• **Exercise description**: Only the lines from the one that contains "Task: Open the 3HAC033388-001 part link" through the last line of the data below should be duplicated, exactly and without pictures.

• **Stored records**:
···

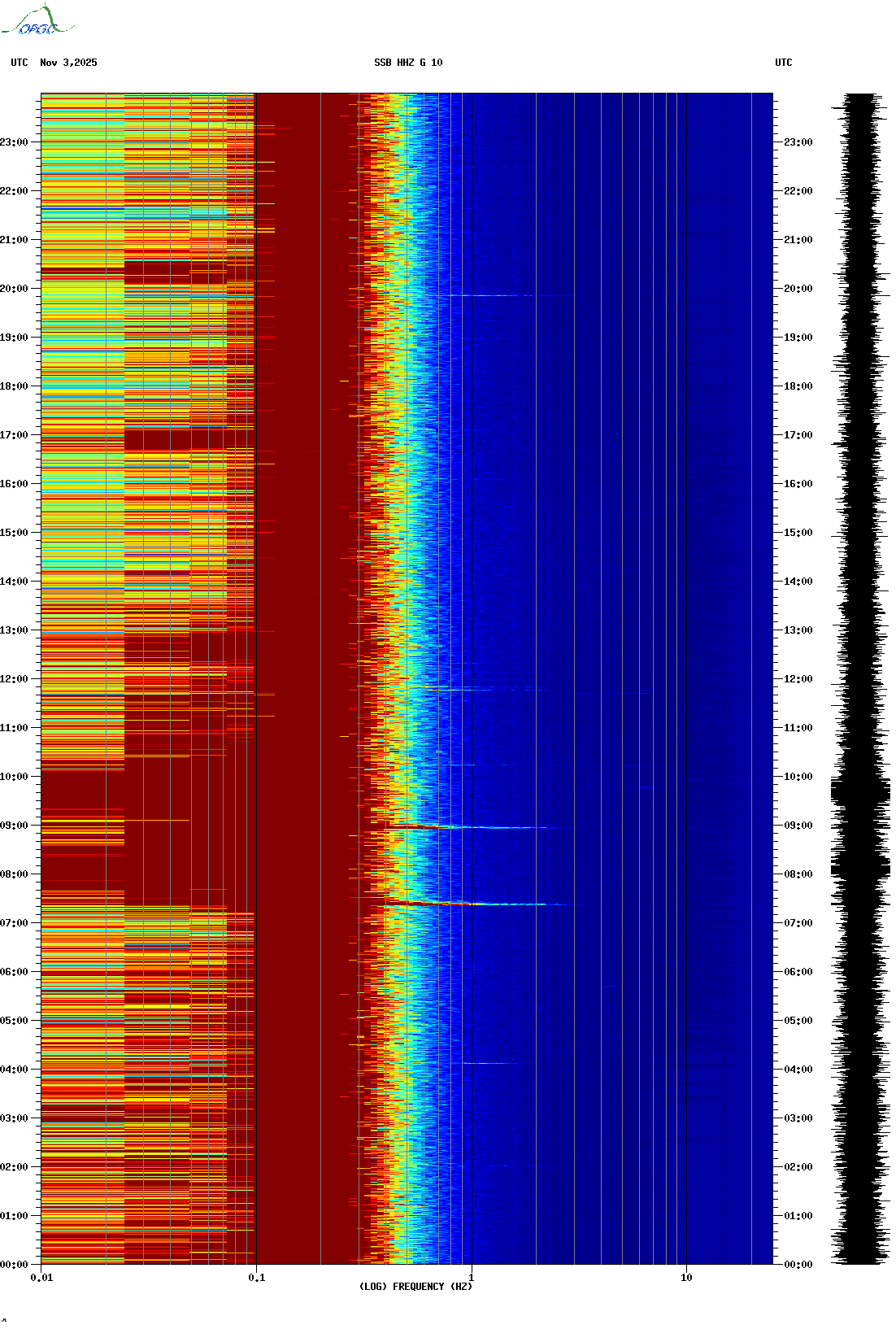
Task: Click the 0.1 frequency tick label
Action: tap(256, 1277)
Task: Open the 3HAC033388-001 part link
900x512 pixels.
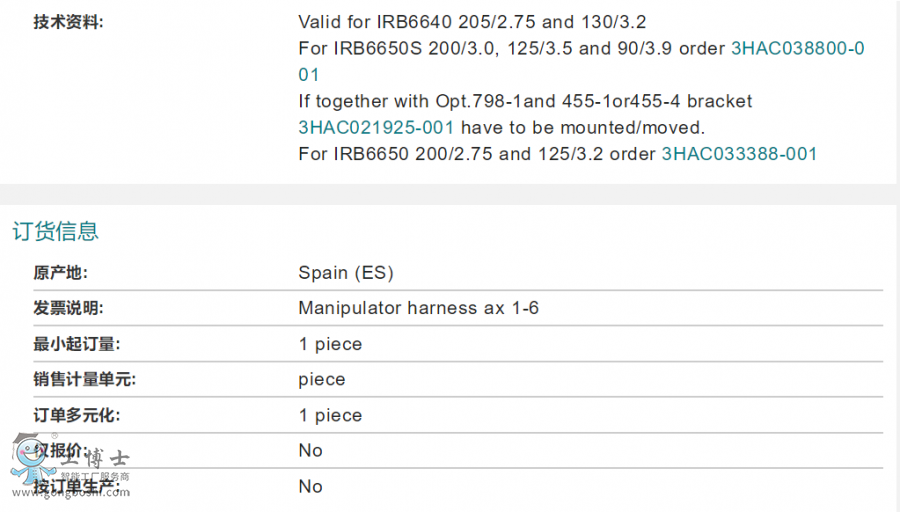Action: point(739,154)
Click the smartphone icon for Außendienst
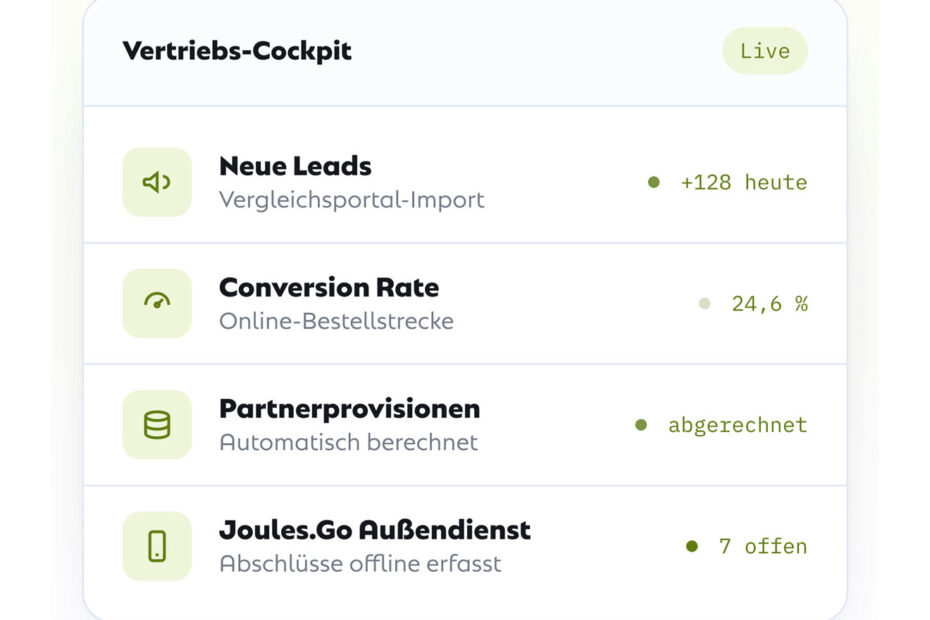Screen dimensions: 930x620 tap(157, 546)
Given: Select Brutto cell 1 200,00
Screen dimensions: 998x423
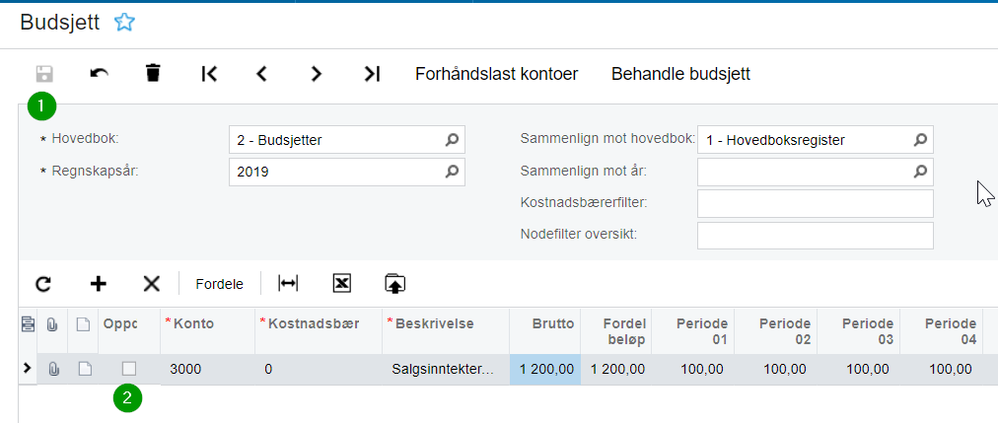Looking at the screenshot, I should (x=545, y=369).
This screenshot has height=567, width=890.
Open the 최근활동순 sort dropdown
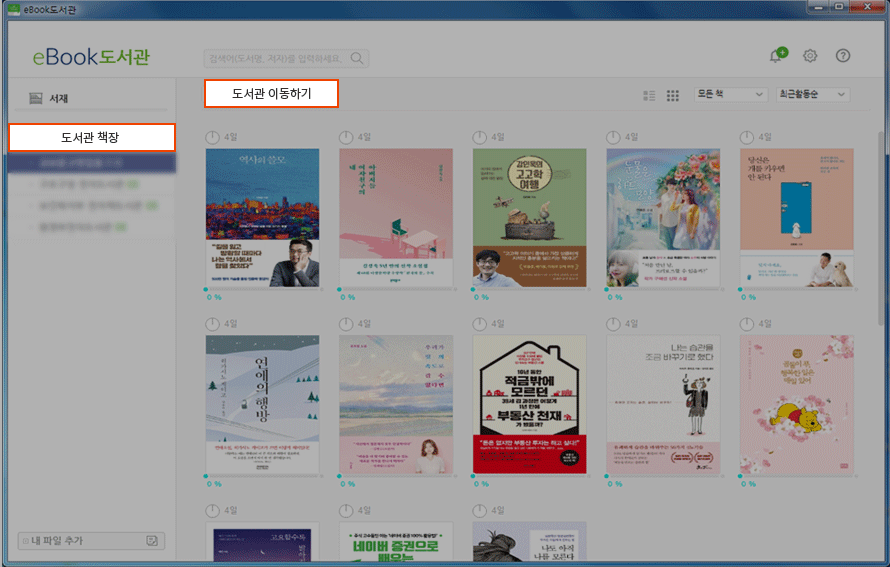(812, 94)
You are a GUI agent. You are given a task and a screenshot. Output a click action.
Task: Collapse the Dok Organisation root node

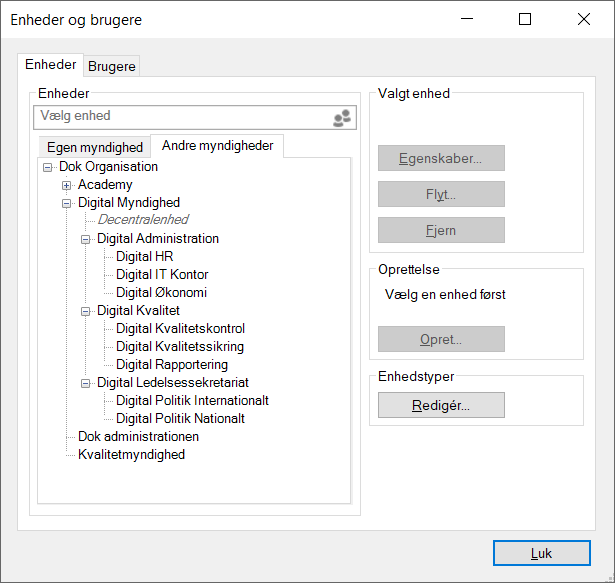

···

• **Output of the task**:
Task: Open the 3HAC033388-001 part link
900x512 pixels.
Action: point(739,154)
Click the smartphone icon for Außendienst
Screen dimensions: 930x620 tap(157, 546)
Given: Select Brutto cell 1 200,00
Screen dimensions: 998x423
Looking at the screenshot, I should (x=545, y=369).
This screenshot has height=567, width=890.
Open the 최근활동순 sort dropdown
(812, 94)
You are a GUI agent. You are given a task and a screenshot. Output a click action.
Task: Collapse the Dok Organisation root node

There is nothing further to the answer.